Data on locating visible targets

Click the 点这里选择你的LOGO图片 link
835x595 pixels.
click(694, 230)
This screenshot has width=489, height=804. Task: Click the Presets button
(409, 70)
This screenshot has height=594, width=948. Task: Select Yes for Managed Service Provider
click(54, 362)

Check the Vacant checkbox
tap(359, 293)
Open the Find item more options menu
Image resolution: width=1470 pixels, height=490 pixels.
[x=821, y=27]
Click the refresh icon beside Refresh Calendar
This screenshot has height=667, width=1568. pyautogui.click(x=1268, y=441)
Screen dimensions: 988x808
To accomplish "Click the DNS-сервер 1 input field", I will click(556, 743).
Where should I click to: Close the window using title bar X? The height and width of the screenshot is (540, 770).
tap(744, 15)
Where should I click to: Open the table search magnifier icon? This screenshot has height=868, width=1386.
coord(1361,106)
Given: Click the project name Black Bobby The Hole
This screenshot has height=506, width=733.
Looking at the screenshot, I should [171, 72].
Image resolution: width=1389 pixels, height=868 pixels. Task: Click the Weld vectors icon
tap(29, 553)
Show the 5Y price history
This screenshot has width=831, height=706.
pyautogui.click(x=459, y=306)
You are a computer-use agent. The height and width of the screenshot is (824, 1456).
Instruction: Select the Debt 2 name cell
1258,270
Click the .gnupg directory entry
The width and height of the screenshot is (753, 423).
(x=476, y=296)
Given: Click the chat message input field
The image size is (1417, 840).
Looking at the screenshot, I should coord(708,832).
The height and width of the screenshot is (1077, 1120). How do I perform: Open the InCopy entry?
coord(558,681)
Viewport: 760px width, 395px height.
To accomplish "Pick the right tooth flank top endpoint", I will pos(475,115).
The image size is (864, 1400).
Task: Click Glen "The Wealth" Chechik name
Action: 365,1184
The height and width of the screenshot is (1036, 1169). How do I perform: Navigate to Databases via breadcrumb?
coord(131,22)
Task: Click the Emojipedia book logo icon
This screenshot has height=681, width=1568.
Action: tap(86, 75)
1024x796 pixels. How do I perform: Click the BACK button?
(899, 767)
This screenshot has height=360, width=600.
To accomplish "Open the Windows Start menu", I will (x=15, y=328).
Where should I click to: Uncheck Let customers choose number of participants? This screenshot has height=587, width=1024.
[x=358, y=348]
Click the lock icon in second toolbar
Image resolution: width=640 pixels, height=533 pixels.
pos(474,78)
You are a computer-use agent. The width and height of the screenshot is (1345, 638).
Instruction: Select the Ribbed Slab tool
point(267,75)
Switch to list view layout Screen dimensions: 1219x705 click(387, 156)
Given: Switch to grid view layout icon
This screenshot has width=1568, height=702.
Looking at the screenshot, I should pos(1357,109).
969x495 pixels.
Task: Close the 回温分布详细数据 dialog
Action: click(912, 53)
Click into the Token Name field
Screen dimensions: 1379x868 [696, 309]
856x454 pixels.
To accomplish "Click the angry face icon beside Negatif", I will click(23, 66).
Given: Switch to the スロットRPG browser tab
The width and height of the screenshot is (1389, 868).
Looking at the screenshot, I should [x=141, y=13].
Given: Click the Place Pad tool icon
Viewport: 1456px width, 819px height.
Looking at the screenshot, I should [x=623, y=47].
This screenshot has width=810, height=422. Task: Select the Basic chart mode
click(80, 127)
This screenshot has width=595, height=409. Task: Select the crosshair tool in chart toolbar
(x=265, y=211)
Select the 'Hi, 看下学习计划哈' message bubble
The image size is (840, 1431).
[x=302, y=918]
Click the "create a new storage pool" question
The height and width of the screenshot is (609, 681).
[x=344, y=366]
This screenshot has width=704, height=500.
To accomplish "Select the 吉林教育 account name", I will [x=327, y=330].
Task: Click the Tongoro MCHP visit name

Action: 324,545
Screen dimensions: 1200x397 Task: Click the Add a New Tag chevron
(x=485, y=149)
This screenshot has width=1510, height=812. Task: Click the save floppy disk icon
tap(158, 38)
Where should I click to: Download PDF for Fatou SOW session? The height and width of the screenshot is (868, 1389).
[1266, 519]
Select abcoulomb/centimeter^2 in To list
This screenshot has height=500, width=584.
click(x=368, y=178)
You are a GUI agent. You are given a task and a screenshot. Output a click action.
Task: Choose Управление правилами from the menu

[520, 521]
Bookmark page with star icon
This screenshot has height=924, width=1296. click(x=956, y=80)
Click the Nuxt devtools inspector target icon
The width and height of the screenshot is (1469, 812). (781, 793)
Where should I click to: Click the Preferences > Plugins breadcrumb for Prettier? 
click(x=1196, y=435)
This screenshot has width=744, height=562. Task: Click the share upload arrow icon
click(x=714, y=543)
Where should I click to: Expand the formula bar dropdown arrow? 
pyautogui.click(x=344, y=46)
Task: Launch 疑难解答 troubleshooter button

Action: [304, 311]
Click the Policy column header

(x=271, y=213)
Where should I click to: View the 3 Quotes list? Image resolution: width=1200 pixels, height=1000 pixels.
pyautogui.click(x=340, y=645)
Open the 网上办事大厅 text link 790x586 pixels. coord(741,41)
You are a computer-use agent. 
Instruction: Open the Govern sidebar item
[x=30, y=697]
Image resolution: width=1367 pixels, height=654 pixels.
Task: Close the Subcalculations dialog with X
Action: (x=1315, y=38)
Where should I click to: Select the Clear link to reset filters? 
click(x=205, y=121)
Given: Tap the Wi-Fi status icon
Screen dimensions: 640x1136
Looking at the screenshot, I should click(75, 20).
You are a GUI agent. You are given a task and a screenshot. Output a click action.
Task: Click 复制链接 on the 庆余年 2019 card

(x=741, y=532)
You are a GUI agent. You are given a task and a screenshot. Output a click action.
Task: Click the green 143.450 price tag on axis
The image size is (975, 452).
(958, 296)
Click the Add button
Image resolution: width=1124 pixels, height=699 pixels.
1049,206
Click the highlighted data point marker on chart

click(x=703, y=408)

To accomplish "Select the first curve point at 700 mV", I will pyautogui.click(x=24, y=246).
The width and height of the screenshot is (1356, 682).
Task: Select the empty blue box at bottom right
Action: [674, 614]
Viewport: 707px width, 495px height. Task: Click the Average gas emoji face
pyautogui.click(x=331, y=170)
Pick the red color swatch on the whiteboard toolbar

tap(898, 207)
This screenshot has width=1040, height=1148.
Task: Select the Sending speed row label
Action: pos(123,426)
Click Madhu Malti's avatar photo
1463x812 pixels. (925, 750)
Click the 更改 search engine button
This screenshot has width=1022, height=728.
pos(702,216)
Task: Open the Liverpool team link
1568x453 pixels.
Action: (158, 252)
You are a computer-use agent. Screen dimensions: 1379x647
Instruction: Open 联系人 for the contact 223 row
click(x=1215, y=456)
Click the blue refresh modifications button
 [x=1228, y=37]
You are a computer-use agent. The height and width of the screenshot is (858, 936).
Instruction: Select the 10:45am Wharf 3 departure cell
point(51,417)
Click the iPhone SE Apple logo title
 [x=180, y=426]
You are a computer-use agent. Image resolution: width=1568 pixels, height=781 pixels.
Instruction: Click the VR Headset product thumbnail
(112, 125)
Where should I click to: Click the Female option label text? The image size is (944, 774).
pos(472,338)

Task directions
Reproduce the material above in full, substituting "screen-operating assistant" for every occurrence of "computer-use agent" and leaving everything else unchanged.

Response
Click the 点这里选择你的LOGO图片 link
835x595 pixels.
click(694, 230)
This screenshot has width=489, height=804. Task: Click the Presets button
(409, 70)
This screenshot has height=594, width=948. Task: Select Yes for Managed Service Provider
click(54, 362)

Check the Vacant checkbox
tap(359, 293)
Open the Find item more options menu
Image resolution: width=1470 pixels, height=490 pixels.
[x=821, y=27]
Click the refresh icon beside Refresh Calendar
This screenshot has height=667, width=1568. pyautogui.click(x=1268, y=441)
Screen dimensions: 988x808
To accomplish "Click the DNS-сервер 1 input field", I will click(556, 743).
Where should I click to: Close the window using title bar X? The height and width of the screenshot is (540, 770).
tap(744, 15)
Where should I click to: Open the table search magnifier icon? This screenshot has height=868, width=1386.
coord(1361,106)
Given: Click the project name Black Bobby The Hole
This screenshot has height=506, width=733.
Looking at the screenshot, I should [171, 72].
Image resolution: width=1389 pixels, height=868 pixels. Task: Click the Weld vectors icon
tap(29, 553)
Show the 5Y price history
This screenshot has width=831, height=706.
pyautogui.click(x=459, y=306)
You are a screen-operating assistant. The height and width of the screenshot is (824, 1456).
Instruction: Select the Debt 2 name cell
1258,270
Click the .gnupg directory entry
The width and height of the screenshot is (753, 423).
(x=476, y=296)
Given: Click the chat message input field
The image size is (1417, 840).
Looking at the screenshot, I should coord(708,832).
The height and width of the screenshot is (1077, 1120). How do I perform: Open the InCopy entry?
coord(558,681)
Viewport: 760px width, 395px height.
To accomplish "Pick the right tooth flank top endpoint", I will pos(475,115).
The image size is (864, 1400).
Task: Click Glen "The Wealth" Chechik name
Action: 365,1184
The height and width of the screenshot is (1036, 1169). How do I perform: Navigate to Databases via breadcrumb?
coord(131,22)
Task: Click the Emojipedia book logo icon
This screenshot has height=681, width=1568.
Action: tap(86, 75)
1024x796 pixels. How do I perform: Click the BACK button?
(899, 767)
This screenshot has height=360, width=600.
To accomplish "Open the Windows Start menu", I will (x=15, y=328).
Where should I click to: Uncheck Let customers choose number of participants? This screenshot has height=587, width=1024.
[x=358, y=348]
Click the lock icon in second toolbar
Image resolution: width=640 pixels, height=533 pixels.
pos(474,78)
You are a screen-operating assistant. The width and height of the screenshot is (1345, 638).
Instruction: Select the Ribbed Slab tool
point(267,75)
Switch to list view layout Screen dimensions: 1219x705 click(387, 156)
Given: Switch to grid view layout icon
This screenshot has width=1568, height=702.
Looking at the screenshot, I should pos(1357,109).
969x495 pixels.
Task: Close the 回温分布详细数据 dialog
Action: click(912, 53)
Click into the Token Name field
Screen dimensions: 1379x868 [696, 309]
856x454 pixels.
To accomplish "Click the angry face icon beside Negatif", I will click(23, 66).
Given: Switch to the スロットRPG browser tab
The width and height of the screenshot is (1389, 868).
Looking at the screenshot, I should [x=141, y=13].
Given: Click the Place Pad tool icon
Viewport: 1456px width, 819px height.
Looking at the screenshot, I should [x=623, y=47].
This screenshot has width=810, height=422. Task: Select the Basic chart mode
click(80, 127)
This screenshot has width=595, height=409. Task: Select the crosshair tool in chart toolbar
(x=265, y=211)
Select the 'Hi, 看下学习计划哈' message bubble
The image size is (840, 1431).
[x=302, y=918]
Click the "create a new storage pool" question
The height and width of the screenshot is (609, 681).
[x=344, y=366]
This screenshot has width=704, height=500.
To accomplish "Select the 吉林教育 account name", I will [x=327, y=330].
Task: Click the Tongoro MCHP visit name

Action: 324,545
Screen dimensions: 1200x397 Task: Click the Add a New Tag chevron
(x=485, y=149)
This screenshot has width=1510, height=812. Task: Click the save floppy disk icon
tap(158, 38)
Where should I click to: Download PDF for Fatou SOW session? The height and width of the screenshot is (868, 1389).
[1266, 519]
Select abcoulomb/centimeter^2 in To list
This screenshot has height=500, width=584.
click(x=368, y=178)
You are a GUI agent. You are given a task and a screenshot. Output a click action.
Task: Choose Управление правилами from the menu

[520, 521]
Bookmark page with star icon
This screenshot has height=924, width=1296. click(x=956, y=80)
Click the Nuxt devtools inspector target icon
The width and height of the screenshot is (1469, 812). (781, 793)
Where should I click to: Click the Preferences > Plugins breadcrumb for Prettier? 
click(x=1196, y=435)
This screenshot has width=744, height=562. Task: Click the share upload arrow icon
click(x=714, y=543)
Where should I click to: Expand the formula bar dropdown arrow? 
pyautogui.click(x=344, y=46)
Task: Launch 疑难解答 troubleshooter button

Action: [304, 311]
Click the Policy column header

(x=271, y=213)
Where should I click to: View the 3 Quotes list? Image resolution: width=1200 pixels, height=1000 pixels.
pyautogui.click(x=340, y=645)
Open the 网上办事大厅 text link 790x586 pixels. coord(741,41)
You are a screen-operating assistant. 
Instruction: Open the Govern sidebar item
[x=30, y=697]
Image resolution: width=1367 pixels, height=654 pixels.
Task: Close the Subcalculations dialog with X
Action: (x=1315, y=38)
Where should I click to: Select the Clear link to reset filters? 
click(x=205, y=121)
Given: Tap the Wi-Fi status icon
Screen dimensions: 640x1136
Looking at the screenshot, I should click(75, 20).
You are a GUI agent. You are given a task and a screenshot. Output a click action.
Task: Click 复制链接 on the 庆余年 2019 card

(x=741, y=532)
You are a GUI agent. You are given a task and a screenshot. Output a click action.
Task: Click the green 143.450 price tag on axis
The image size is (975, 452).
(958, 296)
Click the Add button
Image resolution: width=1124 pixels, height=699 pixels.
1049,206
Click the highlighted data point marker on chart

click(x=703, y=408)

To accomplish "Select the first curve point at 700 mV", I will pyautogui.click(x=24, y=246).
The width and height of the screenshot is (1356, 682).
Task: Select the empty blue box at bottom right
Action: [674, 614]
Viewport: 707px width, 495px height. Task: Click the Average gas emoji face
pyautogui.click(x=331, y=170)
Pick the red color swatch on the whiteboard toolbar

tap(898, 207)
This screenshot has width=1040, height=1148.
Task: Select the Sending speed row label
Action: pos(123,426)
Click Madhu Malti's avatar photo
1463x812 pixels. (925, 750)
Click the 更改 search engine button
This screenshot has width=1022, height=728.
pos(702,216)
Task: Open the Liverpool team link
1568x453 pixels.
Action: (158, 252)
You are a screen-operating assistant. Screen dimensions: 1379x647
Instruction: Open 联系人 for the contact 223 row
click(x=1215, y=456)
Click the blue refresh modifications button
 [x=1228, y=37]
You are a screen-operating assistant. The height and width of the screenshot is (858, 936).
Instruction: Select the 10:45am Wharf 3 departure cell
point(51,417)
Click the iPhone SE Apple logo title
 [x=180, y=426]
You are a screen-operating assistant. Image resolution: width=1568 pixels, height=781 pixels.
Instruction: Click the VR Headset product thumbnail
(112, 125)
Where should I click to: Click the Female option label text? The image size is (944, 774).
pos(472,338)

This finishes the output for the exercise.